## What is needed
Please write out all of the data below exactly, without including the pictures.

Saved entries

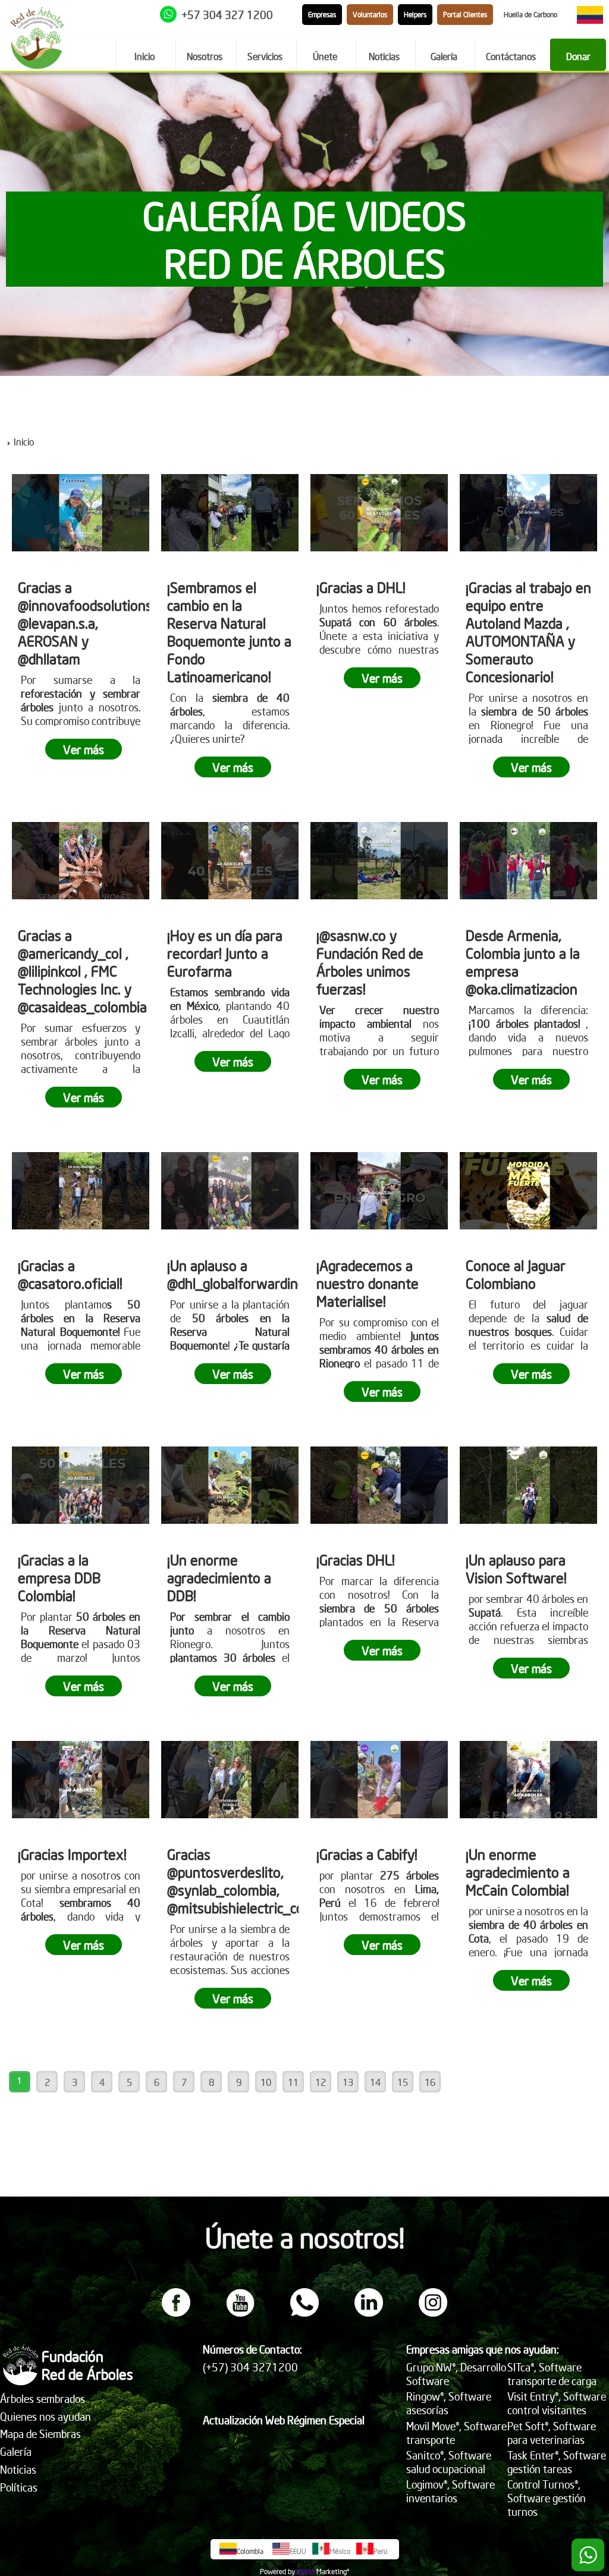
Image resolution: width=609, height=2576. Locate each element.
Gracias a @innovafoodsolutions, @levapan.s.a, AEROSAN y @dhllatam (86, 622)
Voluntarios (370, 14)
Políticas (18, 2487)
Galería (16, 2451)
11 (293, 2082)
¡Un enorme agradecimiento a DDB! (219, 1577)
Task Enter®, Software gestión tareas (556, 2461)
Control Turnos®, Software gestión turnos (546, 2497)
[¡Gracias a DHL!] (379, 512)
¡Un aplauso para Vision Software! (516, 1568)
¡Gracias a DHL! (361, 587)
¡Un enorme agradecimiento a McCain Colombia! (518, 1872)
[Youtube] (240, 2313)
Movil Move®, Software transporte (456, 2432)
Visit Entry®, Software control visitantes (556, 2403)
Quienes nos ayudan (45, 2416)
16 (430, 2082)
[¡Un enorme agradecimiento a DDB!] (230, 1485)
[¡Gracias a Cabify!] (379, 1779)
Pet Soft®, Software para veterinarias (551, 2432)
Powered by (277, 2571)
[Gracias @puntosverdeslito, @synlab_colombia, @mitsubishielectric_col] (230, 1779)
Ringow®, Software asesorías (448, 2403)
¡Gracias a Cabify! (366, 1854)
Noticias (18, 2469)
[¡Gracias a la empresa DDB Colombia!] (80, 1485)
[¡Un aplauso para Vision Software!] (528, 1485)
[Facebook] (176, 2313)
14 (375, 2082)
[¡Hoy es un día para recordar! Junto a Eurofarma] (230, 860)
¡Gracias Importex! (72, 1854)
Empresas (322, 14)
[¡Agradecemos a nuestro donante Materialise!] (379, 1190)
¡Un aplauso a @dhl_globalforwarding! (237, 1274)
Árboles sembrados (42, 2398)
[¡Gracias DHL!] (379, 1485)
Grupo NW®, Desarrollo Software (456, 2373)
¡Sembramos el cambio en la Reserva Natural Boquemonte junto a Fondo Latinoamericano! (229, 631)
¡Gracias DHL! (355, 1559)
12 (320, 2082)
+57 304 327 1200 (227, 14)
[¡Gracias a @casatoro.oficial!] (80, 1190)
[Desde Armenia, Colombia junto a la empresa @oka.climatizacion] (528, 860)
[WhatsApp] (304, 2313)
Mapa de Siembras (40, 2433)
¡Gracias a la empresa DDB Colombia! (59, 1577)
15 (402, 2082)
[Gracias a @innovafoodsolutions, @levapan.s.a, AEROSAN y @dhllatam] (80, 512)
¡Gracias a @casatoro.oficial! (70, 1274)
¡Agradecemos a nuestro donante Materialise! (367, 1283)
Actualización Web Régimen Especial (284, 2420)
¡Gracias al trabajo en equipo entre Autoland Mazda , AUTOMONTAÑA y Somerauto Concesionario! (528, 631)
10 (265, 2082)
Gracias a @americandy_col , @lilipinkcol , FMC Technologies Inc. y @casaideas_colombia (82, 970)
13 (348, 2082)
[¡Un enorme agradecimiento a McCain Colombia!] (528, 1779)
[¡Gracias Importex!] (80, 1779)
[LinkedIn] (368, 2313)
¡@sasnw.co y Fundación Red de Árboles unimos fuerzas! (369, 961)
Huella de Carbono (530, 14)
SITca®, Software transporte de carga (552, 2373)
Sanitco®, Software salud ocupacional (448, 2461)
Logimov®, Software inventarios (450, 2491)
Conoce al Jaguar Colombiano (516, 1274)
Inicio (24, 441)
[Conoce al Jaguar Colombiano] (528, 1190)
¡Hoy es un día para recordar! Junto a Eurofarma (224, 953)
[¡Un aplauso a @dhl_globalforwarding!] (230, 1190)
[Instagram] (433, 2313)
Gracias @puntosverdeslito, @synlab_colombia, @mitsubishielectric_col (237, 1880)
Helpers (415, 14)
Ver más (83, 749)
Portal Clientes (465, 14)
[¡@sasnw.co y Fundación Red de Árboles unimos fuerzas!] (379, 860)
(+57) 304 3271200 (250, 2367)
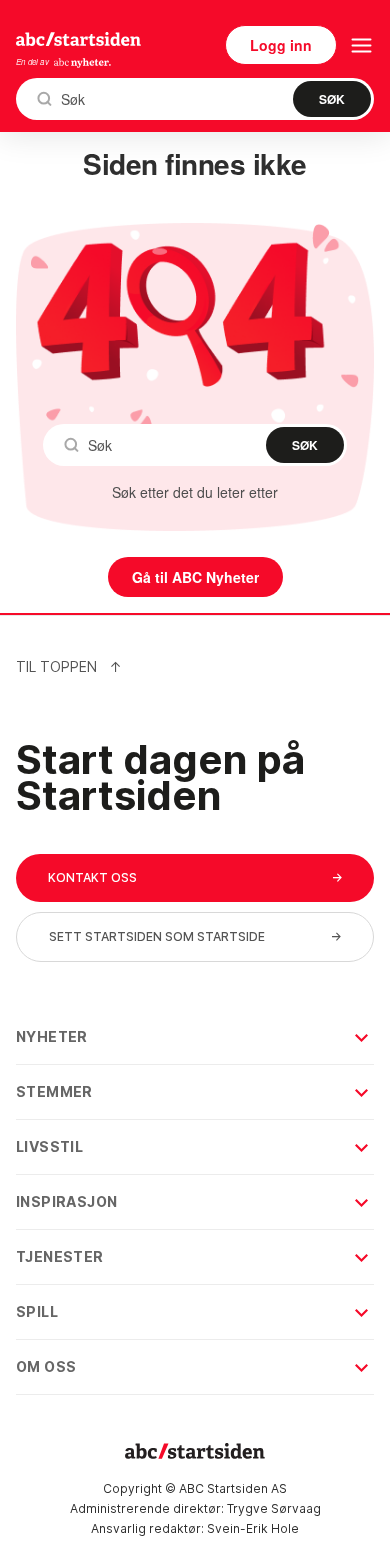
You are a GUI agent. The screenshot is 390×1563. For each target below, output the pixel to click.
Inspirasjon (66, 1201)
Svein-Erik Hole (253, 1528)
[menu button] (361, 45)
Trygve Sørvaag (274, 1508)
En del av (32, 61)
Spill (37, 1311)
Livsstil (49, 1146)
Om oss (46, 1366)
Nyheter (52, 1036)
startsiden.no (78, 39)
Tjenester (60, 1256)
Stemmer (54, 1091)
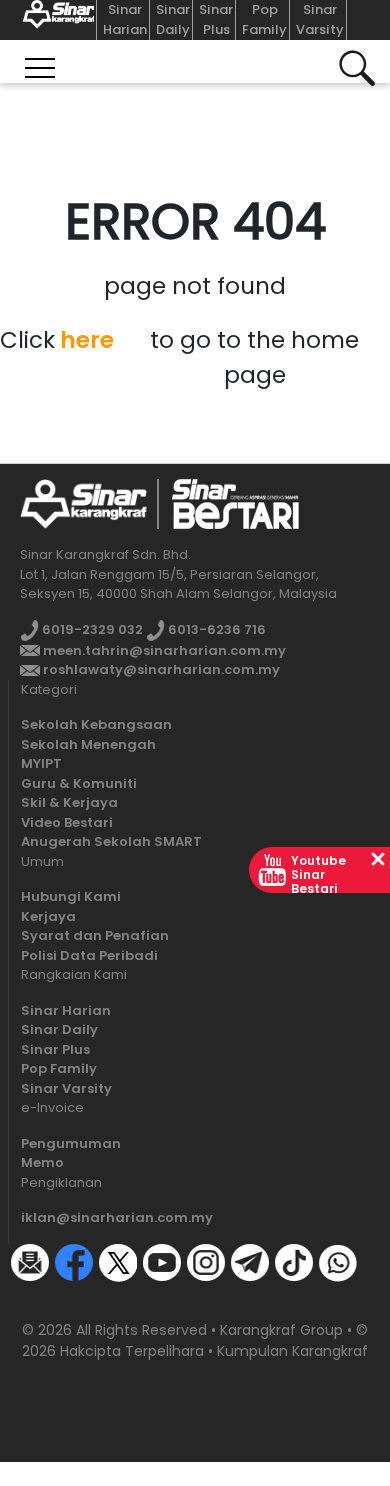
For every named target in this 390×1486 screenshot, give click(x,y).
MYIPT (41, 763)
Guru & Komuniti (79, 783)
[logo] (83, 503)
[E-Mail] (30, 1261)
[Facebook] (74, 1261)
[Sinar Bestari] (54, 20)
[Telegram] (250, 1261)
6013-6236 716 (215, 629)
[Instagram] (206, 1261)
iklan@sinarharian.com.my (117, 1217)
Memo (42, 1162)
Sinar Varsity (320, 19)
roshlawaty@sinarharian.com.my (160, 669)
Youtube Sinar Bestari (318, 874)
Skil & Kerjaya (69, 802)
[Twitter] (118, 1261)
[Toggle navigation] (40, 61)
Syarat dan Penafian (95, 935)
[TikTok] (294, 1261)
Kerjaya (48, 916)
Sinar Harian (125, 19)
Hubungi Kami (71, 896)
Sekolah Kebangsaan (96, 724)
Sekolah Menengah (88, 744)
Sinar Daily (173, 19)
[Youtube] (162, 1261)
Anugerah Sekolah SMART (111, 841)
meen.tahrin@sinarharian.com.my (163, 650)
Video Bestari (67, 822)
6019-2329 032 (91, 629)
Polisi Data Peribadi (89, 955)
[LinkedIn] (30, 1299)
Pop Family (264, 19)
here (87, 340)
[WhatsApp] (338, 1261)
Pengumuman (71, 1143)
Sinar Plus (216, 19)
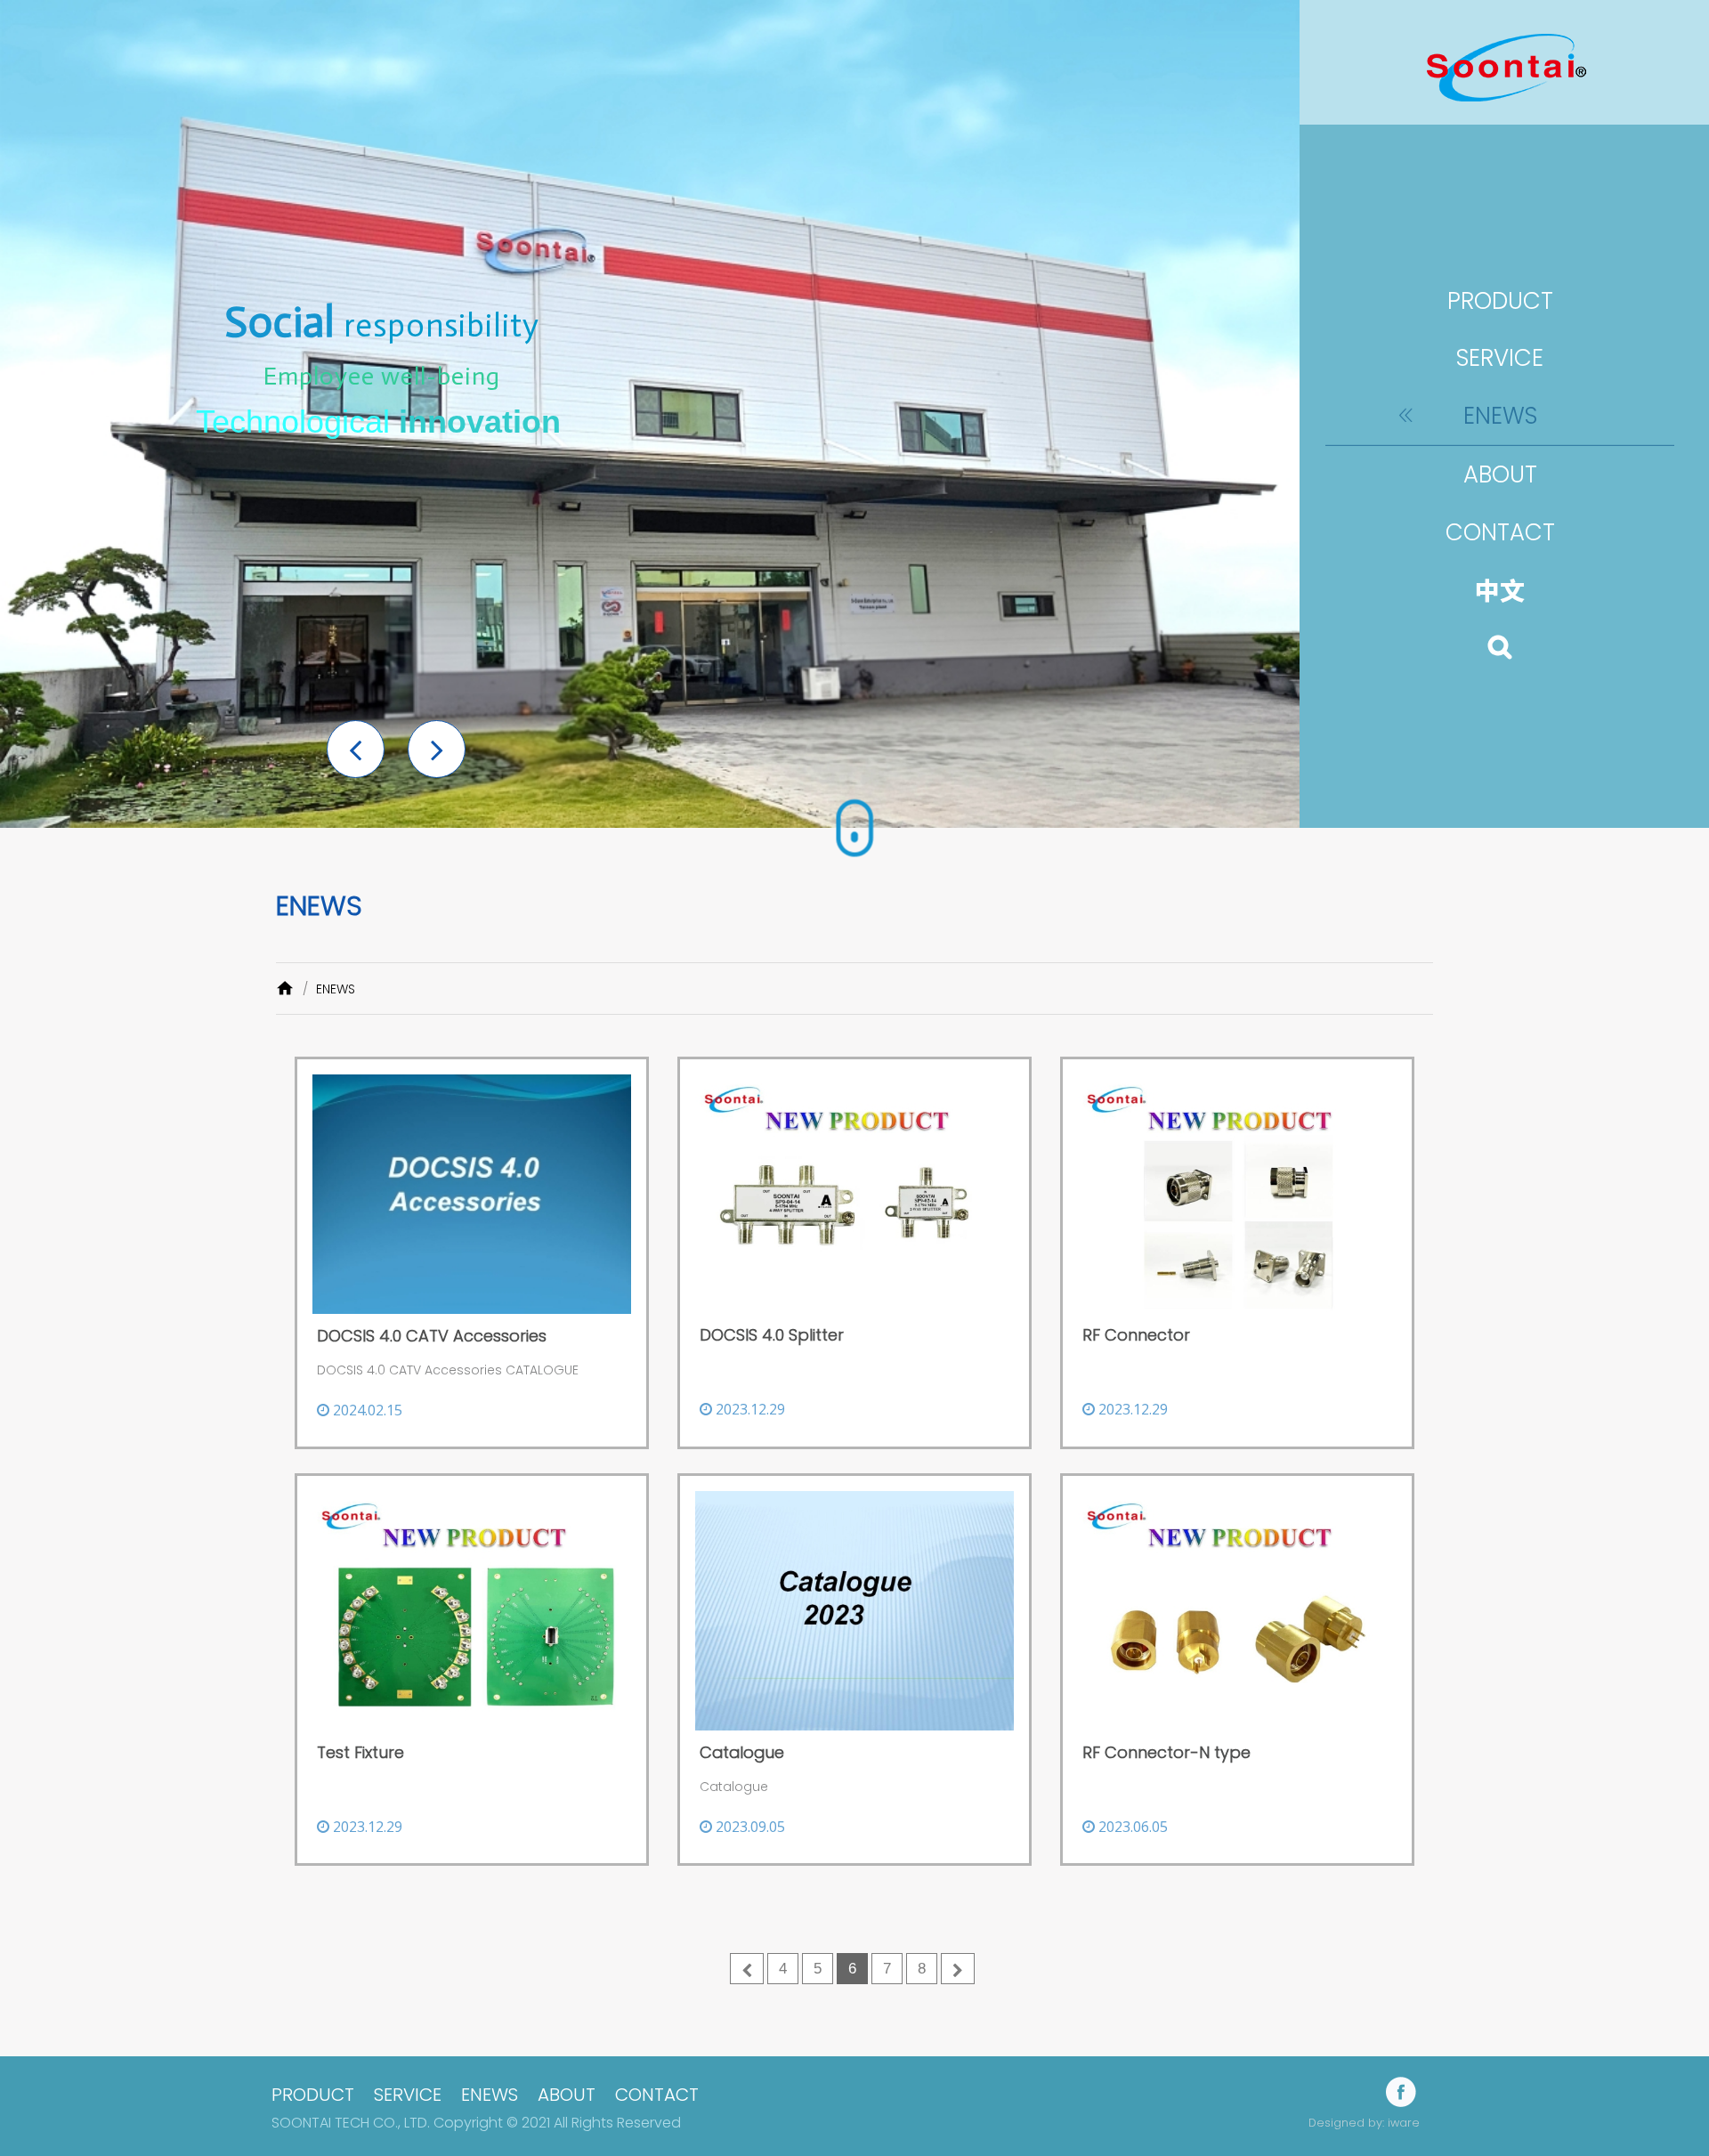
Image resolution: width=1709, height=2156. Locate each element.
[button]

## Answer box
Image resolution: width=609, height=2576. Locate each element.
Gracias a @innovafoodsolutions, @levapan.s.a, AEROSAN y @dhllatam (86, 622)
Voluntarios (370, 14)
Políticas (18, 2487)
Galería (16, 2451)
11 (293, 2082)
¡Un enorme agradecimiento a DDB! (219, 1577)
Task Enter®, Software gestión tareas (556, 2461)
Control Turnos®, Software gestión turnos (546, 2497)
[¡Gracias a DHL!] (379, 512)
¡Un aplauso para Vision Software! (516, 1568)
¡Gracias a DHL! (361, 587)
¡Un enorme agradecimiento a McCain Colombia! (518, 1872)
[Youtube] (240, 2313)
Movil Move®, Software transporte (456, 2432)
Visit Entry®, Software control visitantes (556, 2403)
Quienes nos ayudan (45, 2416)
16 (430, 2082)
[¡Un enorme agradecimiento a DDB!] (230, 1485)
[¡Gracias a Cabify!] (379, 1779)
Pet Soft®, Software para veterinarias (551, 2432)
Powered by (277, 2571)
[Gracias @puntosverdeslito, @synlab_colombia, @mitsubishielectric_col] (230, 1779)
Ringow®, Software asesorías (448, 2403)
¡Gracias a Cabify! (366, 1854)
Noticias (18, 2469)
[¡Gracias a la empresa DDB Colombia!] (80, 1485)
[¡Un aplauso para Vision Software!] (528, 1485)
[Facebook] (176, 2313)
14 (375, 2082)
[¡Hoy es un día para recordar! Junto a Eurofarma] (230, 860)
¡Gracias Importex! (72, 1854)
Empresas (322, 14)
[¡Agradecemos a nuestro donante Materialise!] (379, 1190)
¡Un aplauso a @dhl_globalforwarding! (237, 1274)
Árboles sembrados (42, 2398)
[¡Gracias DHL!] (379, 1485)
Grupo NW®, Desarrollo Software (456, 2373)
¡Sembramos el cambio en la Reserva Natural Boquemonte junto a Fondo Latinoamericano! (229, 631)
¡Gracias DHL! (355, 1559)
12 (320, 2082)
+57 304 327 1200 (227, 14)
[¡Gracias a @casatoro.oficial!] (80, 1190)
[Desde Armenia, Colombia junto a la empresa @oka.climatizacion] (528, 860)
[WhatsApp] (304, 2313)
Mapa de Siembras (40, 2433)
¡Gracias a la empresa DDB Colombia! (59, 1577)
15 (402, 2082)
[Gracias a @innovafoodsolutions, @levapan.s.a, AEROSAN y @dhllatam] (80, 512)
¡Gracias a @casatoro.oficial! (70, 1274)
¡Agradecemos a nuestro donante Materialise! (367, 1283)
Actualización Web Régimen Especial (284, 2420)
¡Gracias al trabajo en equipo entre Autoland Mazda , AUTOMONTAÑA y Somerauto Concesionario! (528, 631)
10 (265, 2082)
Gracias a @americandy_col , @lilipinkcol , FMC Technologies Inc. y @casaideas_colombia (82, 970)
13 (348, 2082)
[¡Un enorme agradecimiento a McCain Colombia!] (528, 1779)
[¡Gracias Importex!] (80, 1779)
[LinkedIn] (368, 2313)
¡@sasnw.co y Fundación Red de Árboles unimos fuerzas! (369, 961)
Huella de Carbono (530, 14)
SITca®, Software transporte de carga (552, 2373)
Sanitco®, Software salud ocupacional (448, 2461)
Logimov®, Software inventarios (450, 2491)
Conoce al Jaguar Colombiano (516, 1274)
Inicio (24, 441)
[Conoce al Jaguar Colombiano] (528, 1190)
¡Hoy es un día para recordar! Junto a Eurofarma (224, 953)
[¡Un aplauso a @dhl_globalforwarding!] (230, 1190)
[Instagram] (433, 2313)
Gracias @puntosverdeslito, @synlab_colombia, @mitsubishielectric_col (237, 1880)
Helpers (415, 14)
Ver más (83, 749)
Portal Clientes (465, 14)
[¡@sasnw.co y Fundación Red de Árboles unimos fuerzas!] (379, 860)
(+57) 304 3271200 (250, 2367)
You are a GUI agent. The screenshot is 390×1563. For each target below, output the pixel to click.
Inspirasjon (66, 1201)
Svein-Erik Hole (253, 1528)
[menu button] (361, 45)
Trygve Sørvaag (274, 1508)
En del av (32, 61)
Spill (37, 1311)
Livsstil (49, 1146)
Om oss (46, 1366)
Nyheter (52, 1036)
startsiden.no (78, 39)
Tjenester (60, 1256)
Stemmer (54, 1091)
For every named target in this 390×1486 screenshot, give click(x,y).
MYIPT (41, 763)
Guru & Komuniti (79, 783)
[logo] (83, 503)
[E-Mail] (30, 1261)
[Facebook] (74, 1261)
[Sinar Bestari] (54, 20)
[Telegram] (250, 1261)
6013-6236 716 (215, 629)
[Instagram] (206, 1261)
iklan@sinarharian.com.my (117, 1217)
Memo (42, 1162)
Sinar Varsity (320, 19)
roshlawaty@sinarharian.com.my (160, 669)
Youtube Sinar Bestari (318, 874)
Skil & Kerjaya (69, 802)
[Twitter] (118, 1261)
[Toggle navigation] (40, 61)
Syarat dan Penafian (95, 935)
[TikTok] (294, 1261)
Kerjaya (48, 916)
Sinar Harian (125, 19)
Hubungi Kami (71, 896)
Sekolah Kebangsaan (96, 724)
Sekolah Menengah (88, 744)
Sinar Daily (173, 19)
[Youtube] (162, 1261)
Anugerah Sekolah SMART (111, 841)
meen.tahrin@sinarharian.com.my (163, 650)
Video Bestari (67, 822)
6019-2329 032 (91, 629)
Polisi Data Peribadi (89, 955)
[LinkedIn] (30, 1299)
Pop Family (264, 19)
here (87, 340)
[WhatsApp] (338, 1261)
Pengumuman (71, 1143)
Sinar Plus (216, 19)
Image resolution: width=1709, height=2156. Locate each element.
[button]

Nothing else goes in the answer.